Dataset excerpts
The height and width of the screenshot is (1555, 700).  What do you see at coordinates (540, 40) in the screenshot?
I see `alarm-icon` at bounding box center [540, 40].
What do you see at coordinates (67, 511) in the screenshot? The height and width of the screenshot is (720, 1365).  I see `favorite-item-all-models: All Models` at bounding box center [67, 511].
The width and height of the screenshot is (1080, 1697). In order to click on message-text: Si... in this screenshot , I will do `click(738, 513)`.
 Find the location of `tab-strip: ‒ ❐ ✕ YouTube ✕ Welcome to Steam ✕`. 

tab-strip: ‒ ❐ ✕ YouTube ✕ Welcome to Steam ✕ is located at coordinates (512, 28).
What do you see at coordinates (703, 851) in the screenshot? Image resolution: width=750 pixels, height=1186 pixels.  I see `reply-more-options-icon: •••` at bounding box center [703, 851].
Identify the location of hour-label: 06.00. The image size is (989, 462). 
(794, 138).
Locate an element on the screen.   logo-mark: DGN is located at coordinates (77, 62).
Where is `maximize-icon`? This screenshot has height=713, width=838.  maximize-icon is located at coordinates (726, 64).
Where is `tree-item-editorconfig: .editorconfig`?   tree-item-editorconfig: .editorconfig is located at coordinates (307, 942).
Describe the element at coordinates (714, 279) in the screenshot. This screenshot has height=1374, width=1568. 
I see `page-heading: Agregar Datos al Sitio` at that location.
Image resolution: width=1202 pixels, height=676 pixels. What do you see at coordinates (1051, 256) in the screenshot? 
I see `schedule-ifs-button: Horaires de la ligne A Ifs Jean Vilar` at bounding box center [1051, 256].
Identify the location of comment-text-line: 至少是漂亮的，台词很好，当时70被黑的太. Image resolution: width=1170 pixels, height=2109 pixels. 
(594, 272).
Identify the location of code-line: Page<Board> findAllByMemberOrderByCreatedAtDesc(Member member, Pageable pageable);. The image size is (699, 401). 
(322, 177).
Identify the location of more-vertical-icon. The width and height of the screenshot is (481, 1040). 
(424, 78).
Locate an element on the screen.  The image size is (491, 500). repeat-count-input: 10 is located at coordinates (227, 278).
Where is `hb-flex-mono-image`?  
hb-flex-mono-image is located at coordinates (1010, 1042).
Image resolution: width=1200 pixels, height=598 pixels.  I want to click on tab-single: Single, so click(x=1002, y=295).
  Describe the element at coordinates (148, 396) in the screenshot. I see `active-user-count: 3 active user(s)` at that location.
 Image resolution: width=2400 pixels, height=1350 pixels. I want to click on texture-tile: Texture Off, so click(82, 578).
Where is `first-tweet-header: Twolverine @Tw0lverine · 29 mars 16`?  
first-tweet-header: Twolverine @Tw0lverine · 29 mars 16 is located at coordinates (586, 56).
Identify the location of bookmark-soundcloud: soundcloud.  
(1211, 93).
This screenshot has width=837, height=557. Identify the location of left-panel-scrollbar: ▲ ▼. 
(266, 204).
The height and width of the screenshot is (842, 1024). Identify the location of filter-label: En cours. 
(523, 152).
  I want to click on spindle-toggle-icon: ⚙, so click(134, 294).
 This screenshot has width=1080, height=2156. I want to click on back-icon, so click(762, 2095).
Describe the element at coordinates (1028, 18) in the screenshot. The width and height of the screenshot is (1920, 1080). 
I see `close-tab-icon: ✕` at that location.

→ **Problem to work on**
Copy all of the data above word for word, every line, with nothing left out or changed.

→ **Exercise response**
The height and width of the screenshot is (1555, 700).  What do you see at coordinates (540, 40) in the screenshot?
I see `alarm-icon` at bounding box center [540, 40].
What do you see at coordinates (67, 511) in the screenshot? The height and width of the screenshot is (720, 1365).  I see `favorite-item-all-models: All Models` at bounding box center [67, 511].
The width and height of the screenshot is (1080, 1697). In order to click on message-text: Si... in this screenshot , I will do `click(738, 513)`.
 Find the location of `tab-strip: ‒ ❐ ✕ YouTube ✕ Welcome to Steam ✕`. 

tab-strip: ‒ ❐ ✕ YouTube ✕ Welcome to Steam ✕ is located at coordinates (512, 28).
What do you see at coordinates (703, 851) in the screenshot? Image resolution: width=750 pixels, height=1186 pixels.  I see `reply-more-options-icon: •••` at bounding box center [703, 851].
Identify the location of hour-label: 06.00. The image size is (989, 462). 
(794, 138).
Locate an element on the screen.   logo-mark: DGN is located at coordinates (77, 62).
Where is `maximize-icon`? This screenshot has height=713, width=838.  maximize-icon is located at coordinates (726, 64).
Where is `tree-item-editorconfig: .editorconfig`?   tree-item-editorconfig: .editorconfig is located at coordinates (307, 942).
Describe the element at coordinates (714, 279) in the screenshot. This screenshot has height=1374, width=1568. 
I see `page-heading: Agregar Datos al Sitio` at that location.
Image resolution: width=1202 pixels, height=676 pixels. What do you see at coordinates (1051, 256) in the screenshot? 
I see `schedule-ifs-button: Horaires de la ligne A Ifs Jean Vilar` at bounding box center [1051, 256].
Identify the location of comment-text-line: 至少是漂亮的，台词很好，当时70被黑的太. Image resolution: width=1170 pixels, height=2109 pixels. 
(594, 272).
Identify the location of code-line: Page<Board> findAllByMemberOrderByCreatedAtDesc(Member member, Pageable pageable);. The image size is (699, 401). 
(322, 177).
Identify the location of more-vertical-icon. The width and height of the screenshot is (481, 1040). 
(424, 78).
Locate an element on the screen.  The image size is (491, 500). repeat-count-input: 10 is located at coordinates (227, 278).
Where is `hb-flex-mono-image`?  
hb-flex-mono-image is located at coordinates (1010, 1042).
Image resolution: width=1200 pixels, height=598 pixels.  I want to click on tab-single: Single, so click(x=1002, y=295).
  Describe the element at coordinates (148, 396) in the screenshot. I see `active-user-count: 3 active user(s)` at that location.
 Image resolution: width=2400 pixels, height=1350 pixels. I want to click on texture-tile: Texture Off, so click(82, 578).
Where is `first-tweet-header: Twolverine @Tw0lverine · 29 mars 16`?  
first-tweet-header: Twolverine @Tw0lverine · 29 mars 16 is located at coordinates (586, 56).
Identify the location of bookmark-soundcloud: soundcloud.  
(1211, 93).
This screenshot has width=837, height=557. Identify the location of left-panel-scrollbar: ▲ ▼. 
(266, 204).
The height and width of the screenshot is (842, 1024). Identify the location of filter-label: En cours. 
(523, 152).
  I want to click on spindle-toggle-icon: ⚙, so click(134, 294).
 This screenshot has width=1080, height=2156. I want to click on back-icon, so click(762, 2095).
Describe the element at coordinates (1028, 18) in the screenshot. The width and height of the screenshot is (1920, 1080). 
I see `close-tab-icon: ✕` at that location.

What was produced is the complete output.